Pain Management

It is essential that regular, constant, acute or chronic pain is assessed by a medical practitioner.

Pain is an important element in our survival. In fact, acute pain is our body’s way of telling us we are being damaged, for example if we are being burned, pain tells us to move, if we get a persistent pain, we know to see a doctor. Without this kind of pain, our very survival could be threatened.

It is when pain serves no useful purpose, when we have nothing to learn from its message, that we need some way of effectively controlling it. If you have experienced pain for any length of time, you may very well have the feeling that you are condemned to suffering from that pain for the rest of your life. And few things are as soul-destroying as having to endure this.

In fact, pain is both physical and psychological. The simple existence of psychological pain – phantom limb pain, for example, where pain continues to be felt in an amputated body part – clearly demonstrates the fact that the brain itself is capable of not only interpreting messages of pain that come from the body, but that it can even initiate these messages independent of any physical cause. Such pain can be as real and intense as pain coming from any injury.

While the source of the pain may be located somewhere in the body, signals have to reach the brain before we become aware of this. There is a saying which is pertinent to the way that hypnotherapy works ‘there is no pain until it reaches the brain’.

There are a number of methods of controlling pain. After assessment we will select one or more of a number of different techniques tailored to you and your circumstances to manage and control your pain. Techniques include -

Hypnosis can be very effective in relieving and controlling pain. Firstly it is important to ascertain the cause of the pain, as diagnosed by doctor. Hypnotherapy is used in a variety of situations for treating pain, including:

  • Pain control and pain management offers help where medication and alternative medicine have failed or are not desired. In hypnosis, then through self-hypnosis, the person suffering on-going pain is taught to alter the brain’s perception of the pain message, to turn down its intensity, even to end it.
  • Post-operative pain - where traditional painkillers are not appropriate, perhaps because the patient is afraid of needles or allergic to medication.
  • Phantom limb pain - amputees sometimes experience pain from limbs which have been removed and research has shown that hypnosis has had impressive results in treating this kind of pain.
  • Palliative care - work with terminally ill patients to manage pain and improve quality of life
  • Controlled deep breathing is used to effectively manage and reduce pain.
  • Altered focus can modify feelings in the body by focussing attention on a non-painful area and changing the sensation thereby taking the attention away from focusing on the source of pain.
  • Dissociation is a chronic pain technique which involves mentally separating the painful body part from the rest of the body.
  • Sensory splitting involves dividing the sensation for example pain, burning or pins and needles, into separate parts then focussing just on the sensation of one more manageable element and not on the pain.
  • Mental anaesthesia involves visualising an injection of numbing anaesthetic such as Novocain, into the painful area.
  • Age progression or regression uses visualisation to project oneself forward or backward to a time when you are pain-free or experiencing much less pain.
  • Symbolic imagery involves envisioning a symbol that represents your chronic pain. You will then be taught to gradually reduce the irritating qualities of this symbol, thereby reducing the pain.
  • Positive imagery enables you to focus attention on a pleasant place that you can imagine such as the beach or mountains where you can feel safe and relaxed.
  • Counting silent counting can be an effective method of dealing with painful episodes.
  • Pain movement enables you to move chronic pain from one area of your body to another, where the pain is easier to cope with.

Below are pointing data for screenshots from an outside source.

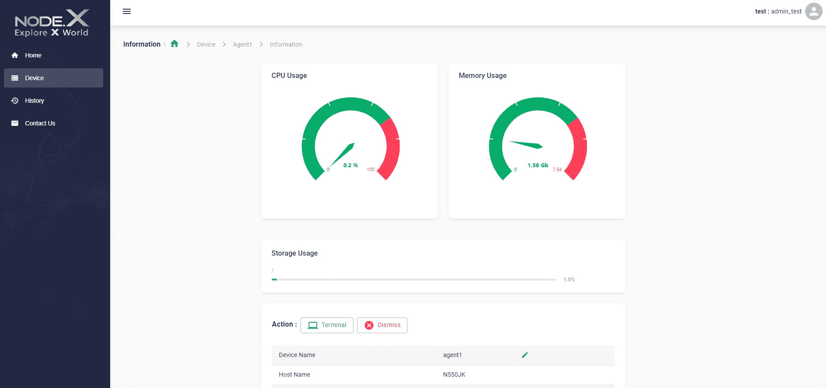Click the History clock icon in sidebar
The height and width of the screenshot is (388, 826).
point(15,101)
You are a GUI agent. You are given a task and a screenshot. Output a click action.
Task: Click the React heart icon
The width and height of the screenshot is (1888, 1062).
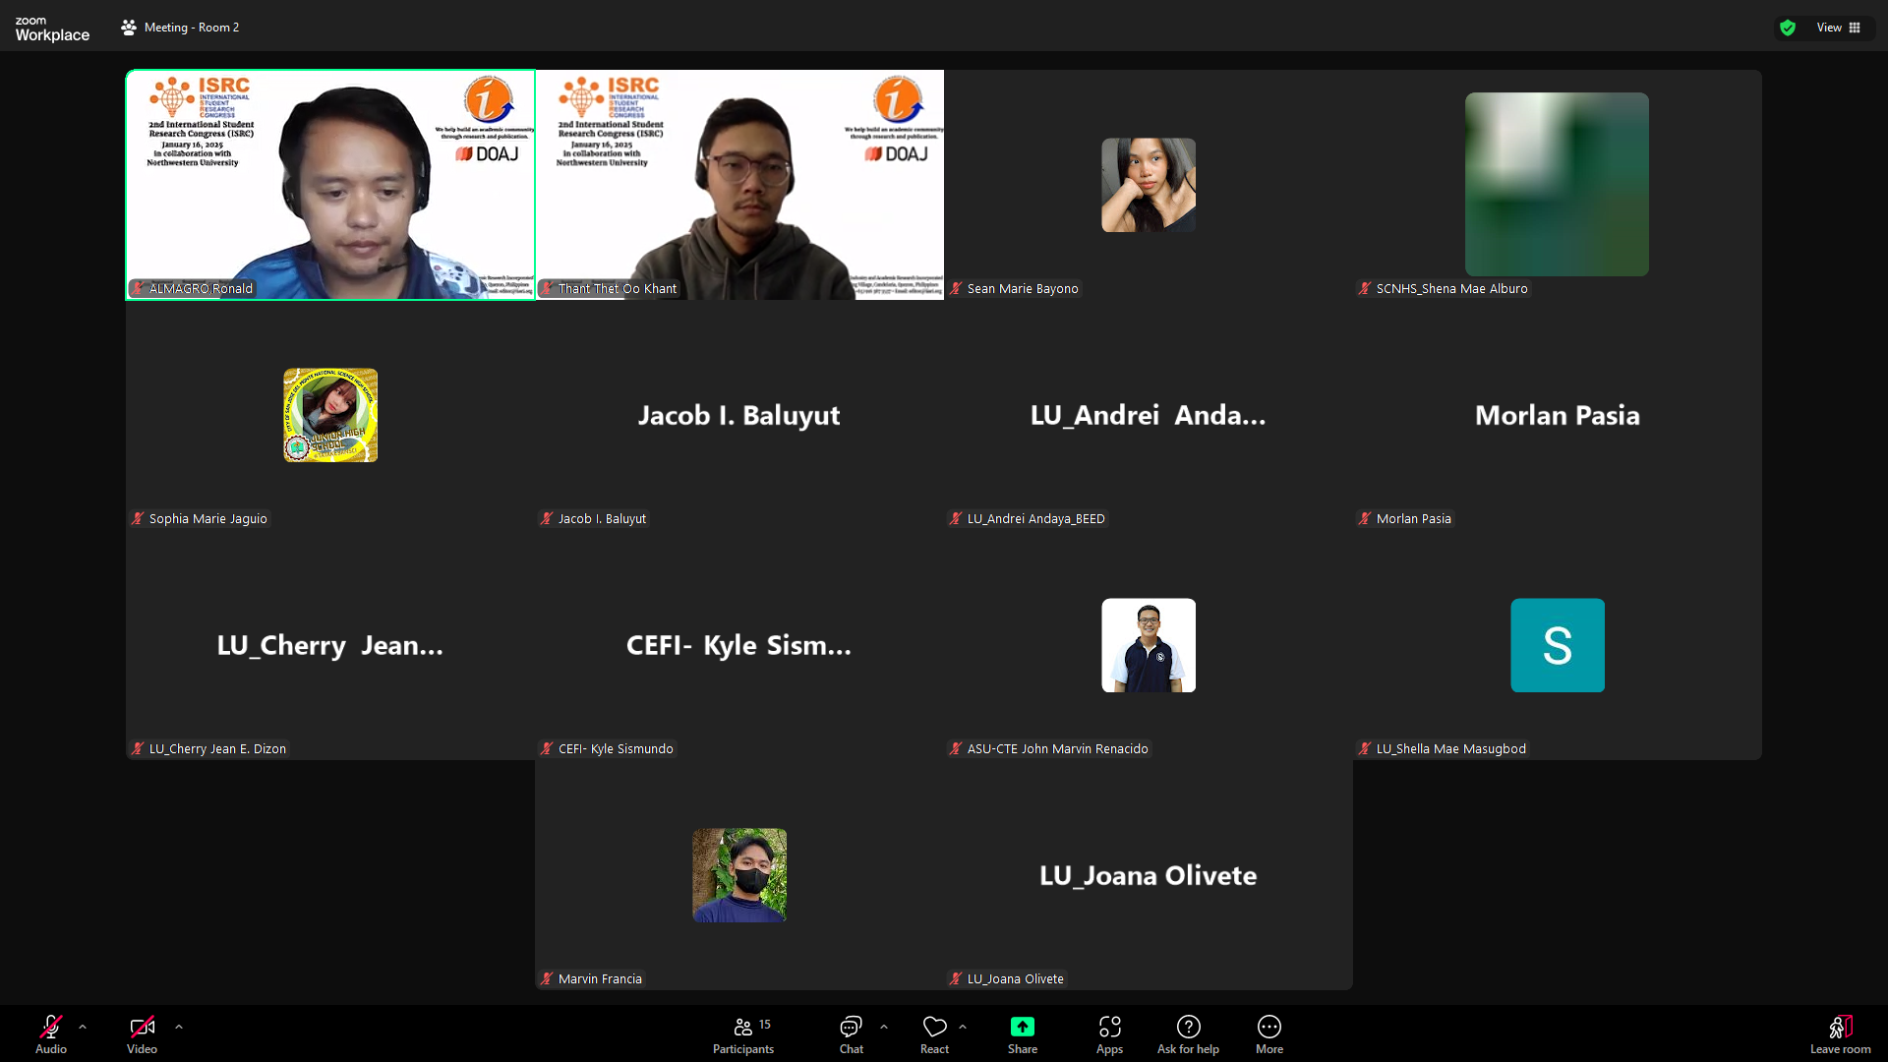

It can take practice for these techniques to become effective in helping alleviate chronic pain. You will be taught to practice pain coping strategies so that you will be able to manage pain within your own resources. With practice, you will find that the relaxation and chronic pain control become stronger and last longer after each session.

Often, after you become good at using the techniques, you can produce chronic pain relief and relaxation with just a few deep breaths. You can then start to use these techniques while you are engaged in any activity, working, talking, etc. With enough experience you will begin to feel a greater sense of control over the chronic pain and its effects on your life.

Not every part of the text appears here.